## TEXT SHOWN:
※ ※ ※
The vertical beam of the cross speaks about a personal relationship with God. Derek will explain the only basis on which God will enter into such a relationship with man.
It’s good to be with you once more. I’m speaking this week about personal relationships and I’ve started by looking at the cross, the great symbol of the Christian faith and I’ve pointed out that the two beams of the cross, the vertical and the horizontal, symbolize two different directions of relationships. The vertical speaks of relationships with God, the horizontal speaks of relationships with God’s people.
Today I want to go on to speak more specifically about the vertical beam, about personal relationship with God. I’m going to explain the only basis on which God will enter into such a relationship with man. I’m going to start by reading from Psalm 50, the first five verses:
“The Mighty One, God, the Lord, has spoken, And summoned the earth from the rising of the sun to its setting. Out of Zion, the perfection of beauty, God has shone forth. May our God come [other versions say ‘Our God shall come’] and not keep silence; Fire devours before Him, And it is very tempestuous around Him. He summons the heavens above, And the earth, to judge His people: ‘Gather My godly ones to Me, Those who have made a covenant with Me by sacrifice.’” (NAS)
Clearly this is a preview of the personal return of the Lord Jesus Christ in glory and power at the close of this age. The main purpose that is spoken of here is to gather His people to Himself and He calls out, “Gather My godly ones to Me, those who have made a covenant with Me by sacrifice.” There is a very important definition there. Who are the “godly ones”? Who, indeed, are His people? The answer in Scripture is “those who have made a covenant with God by sacrifice.” More literally, the Hebrew says, “Those who cut My covenant on the basis of sacrifice.” In other words, the godly ones, the people who truly belong to Christ, are those who have entered into relationship with God that’s based on a sacrifice. It’s a covenant relationship. And that is the only basis of relationship which God will accept, a covenant based with a sacrifice. If we look through the history of the Bible we see that every time God wanted to establish an enduring relationship with man, He did it through a covenant that was based on a sacrifice. That’s how He made a covenant with Noah, that’s how He made a covenant with Abraham, that’s how He made a covenant with Israel and that also is how He made His covenant with the church.
The description of the making of the covenant between Jesus and the church is found in Matthew 26:27–28. This is the end of the Last Supper and it says here:
“And He [that is, Jesus] took a cup and gave thanks, and gave it to them, saying, ‘Drink from it, all of you; for this is My blood of the covenant, which is to be shed on behalf of many for forgiveness of sins.’” (NAS)
We see that the only way into the covenant was by drinking of that blood which was the blood of the covenant. Jesus is very emphatic. He says, “Drink of it, all of you.” In other words, there is no other way you can come into the covenant but through the blood which speaks of the sacrifice. Now the sacrifice of the New Covenant is the death of Jesus. It’s important for us to understand that from this aspect the death of Jesus was a sacrifice. In fact, it was the sacrifice that consummated all other sacrifices recorded in the Bible. This is clearly stated in Hebrews. Chapter 9:26 says of Jesus:
“...but now once at the consummation [of the ages] He has been manifested to put away sin by the sacrifice of Himself.” (NAS)
※ ※ ※
## EXERCISES TO COMPLETE:
A. Answer each question from the talk on covenant and sacrifice:
(i) What does the horizontal beam of the cross symbolize?
(ii) Which psalm, and which of its verses, does the speaker read aloud?
(iii) Which passage describes the making of the covenant between Jesus and the church?
B. Pick up the talk on covenant and sacrifice after its final quoted verse and carry it onward in the same voice.
The listing that follows has no role in this work.

## RECORDS SUPPLIED:
※ ※ ※
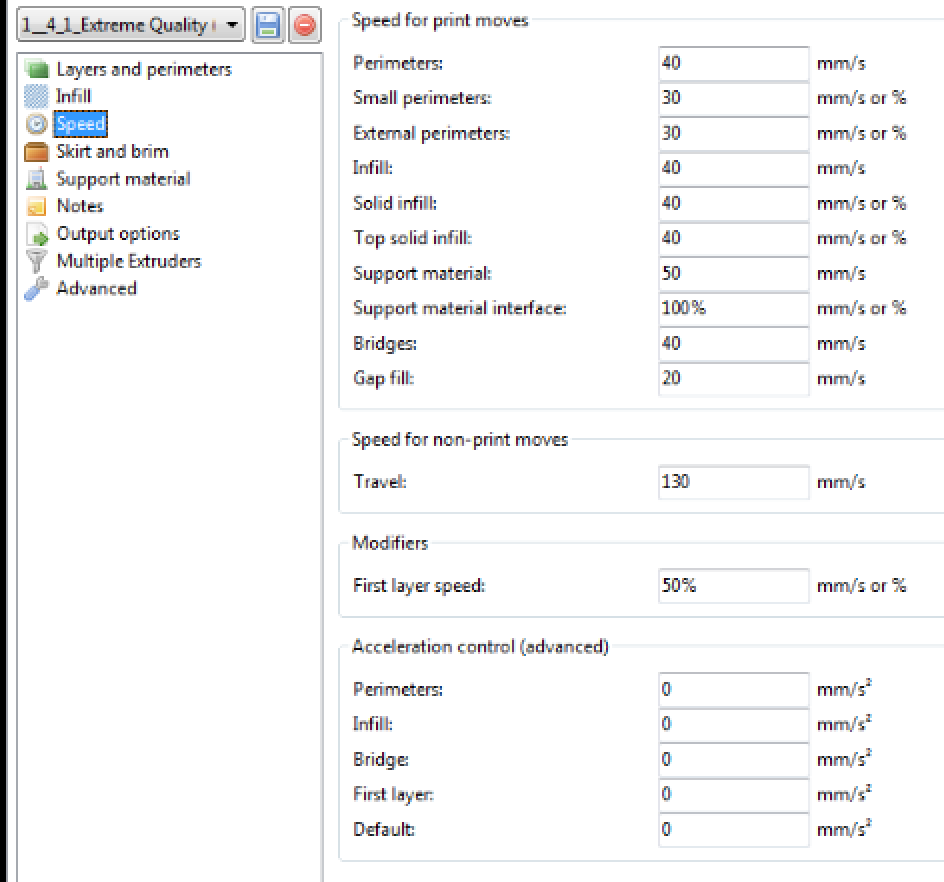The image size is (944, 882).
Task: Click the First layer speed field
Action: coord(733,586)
※ ※ ※
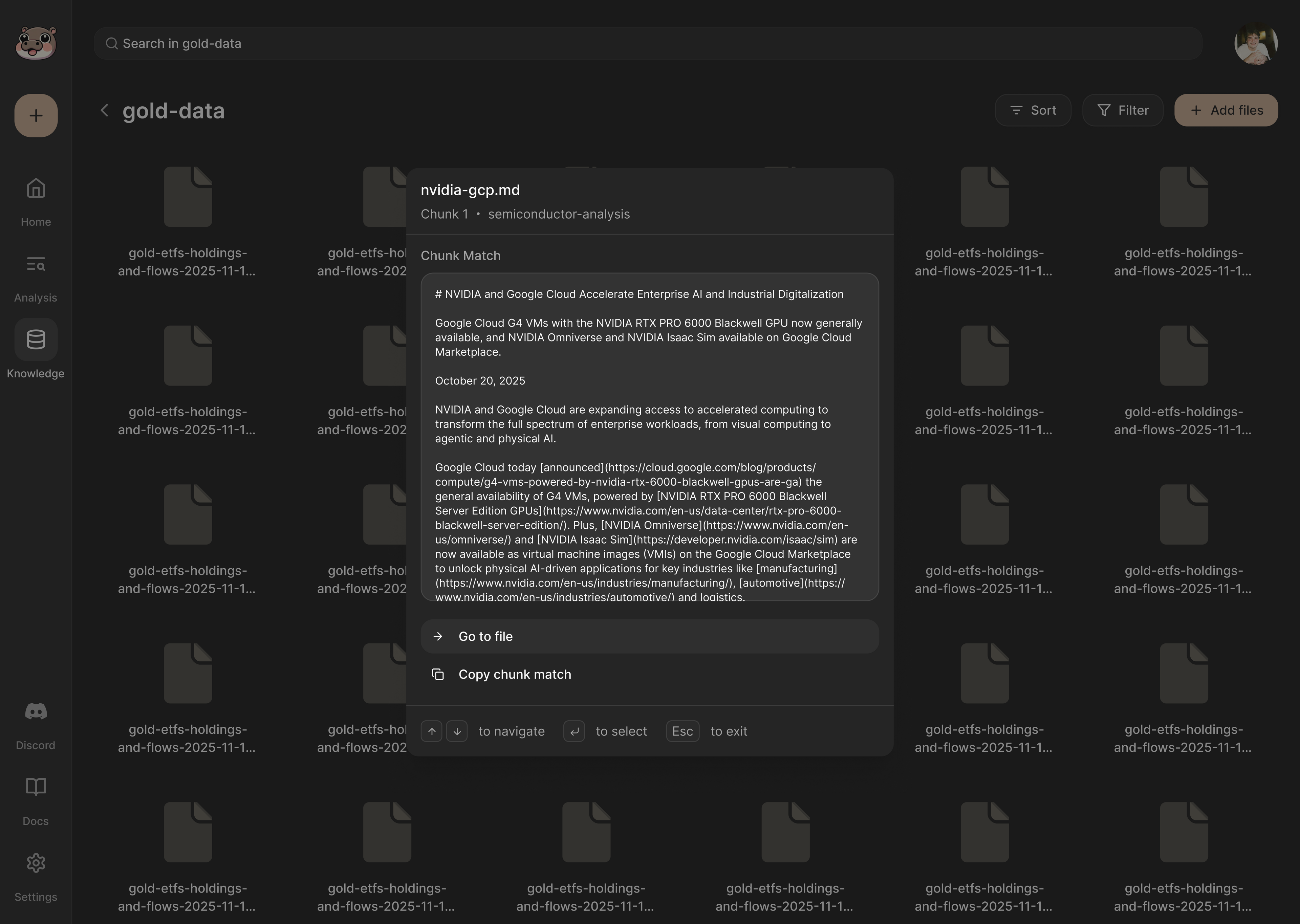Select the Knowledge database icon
※ ※ ※
## TASK-BY-TASK ANSWERS:
A.
(i) Relationships with God's people.
(ii) Psalm 50, the first five verses.
(iii) Matthew 26:27–28.

B.
And again in Hebrews 10:12:
“but He, having offered one sacrifice for sins for all time, sat down at the right hand of God...” (NAS)
So you see the truth that emerges. To have a relationship with God you must enter into a covenant, but the covenant must be based on a sacrifice. No sacrifice, no covenant. No covenant, no relationship with God. The New Covenant, the New Testament, is based on the sacrifice of Jesus. He is the final, all-sufficient sacrifice for our sins. His blood is the emblem of the covenant.
Returning to Hebrews again, in Chapter 9:16–17, we find this statement about a covenant:
“For where a covenant is, there must of necessity be the death of the one who made it. For a covenant is valid only when men are dead, for it is never in force while the one who made it lives.” (NAS)
The application is simple and practical: to be in covenant we must lay down our life. Without the laying down of a life, there is no covenant relationship. Jesus set the pattern but to enter into covenant with Him, we have to follow the pattern that He set. He laid down His life for us but the covenant is completed when we, in turn, lay down our lives for Him.
In Matthew 16:25, Jesus says:
“For whoever wishes to save his life shall lose it; but whoever loses his life for My sake shall find it.” (NAS)
That sets before us a very important alternative. A life to lose, a life to find. Jesus says, “I have a life for you to find. It’s a life in the security, the relationship of My covenant, but if you want to come into that life, to find a new life in covenant relationship with Me and with My people, first you have to lose your life. You have to lay it down.”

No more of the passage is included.